A little over a week (or was it two weeks?) ago the Savings and Loan held its annual free hamburger and hotdog customer appreciation lunch in front of its building on Main Street. It's the first time I've been able to go in years. As I bank at the S&L, I went. They owe me. It amuses me to no end that many of the people scarfing down the free feed are landlords, trust funders, and the wealthy.

See the guy just beyond the tent with the big moustache? That's the bank's current president, out there flipping burghers. He and his wife used to frequent my line when I was a cashier at the supermarket. Whenever I'm in the bank and he sees me, he waves even when he's in his office and in conference.

One of our local commercial radio stations was broadcasting live reports from the event. The well respected newsman saw me and announced to the world that I'd arrived at the Savings and Loan luncheon.

As I wander further along Main Street, I stop at my friend Wendy's cheese shop just to say hello. At least, I think I did. Maybe it was another day. Sometimes, when one is retired, things blend together.

A block further south I find myself in front of the local art museum. It used to be the local train station. Currently, the main exhibit is by artist Red Grooms whose work I enjoy. A couple of pieces are outside where they can be enjoyed by all.

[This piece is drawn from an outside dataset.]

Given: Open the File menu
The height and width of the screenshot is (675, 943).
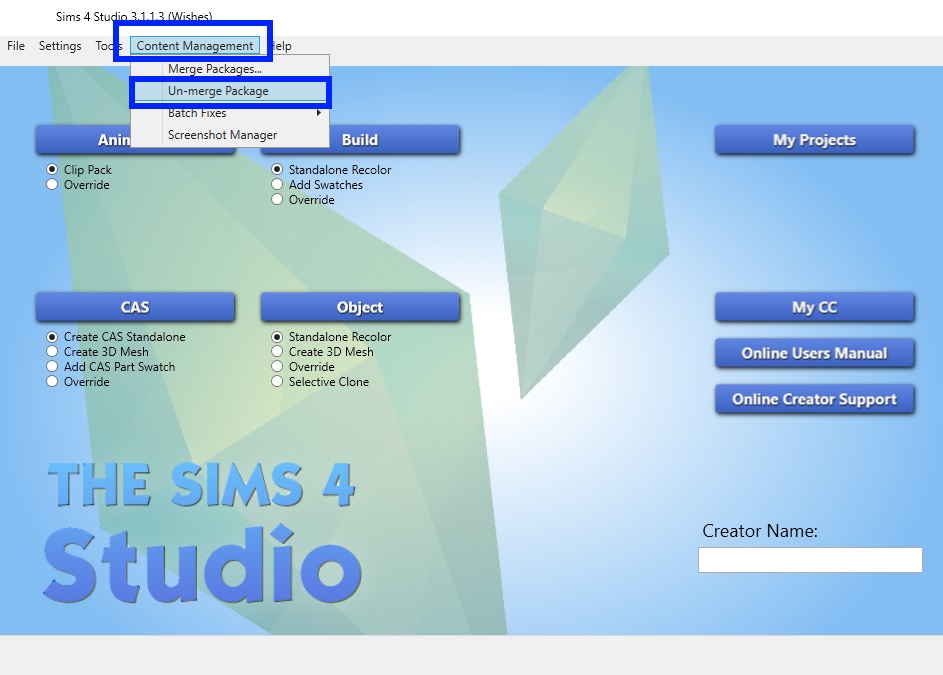Looking at the screenshot, I should (16, 46).
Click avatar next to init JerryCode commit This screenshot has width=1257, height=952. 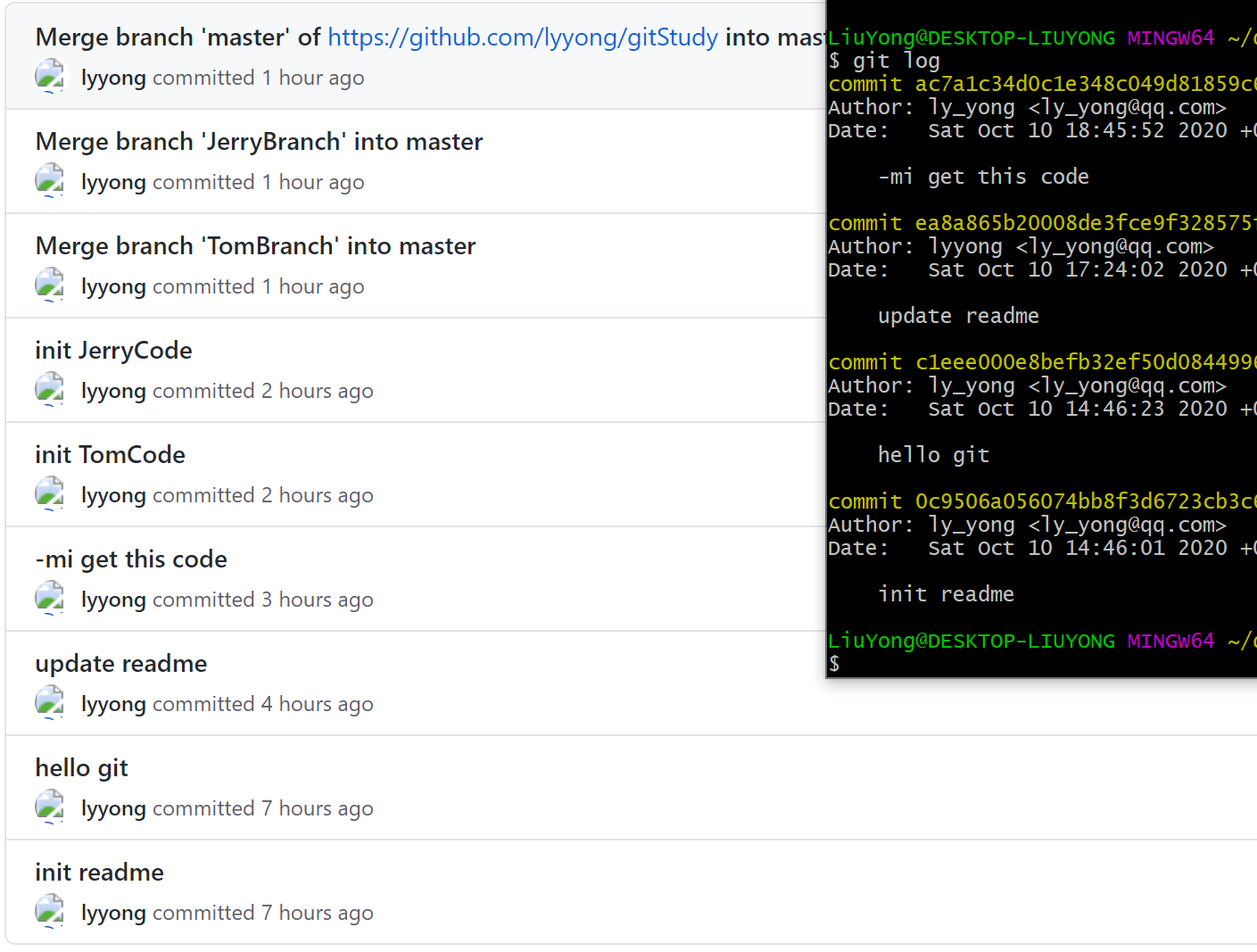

I also stop at the radio station, mostly to peer out of the window at the scaffolding going up across the street around the Brooks House. Its been boarded up for well over two years now. The resurrection from the fire is finally about to begin.
 
The next day, two large signs were put up at high traffic locations just off Main Street. They aren't really signs per se, they are large chalkboards. Buckets of chalk are there, too. Your participation is requested:



It's a little hard to read, but how many times in one's life does one get to stand in a circle of awesomeness?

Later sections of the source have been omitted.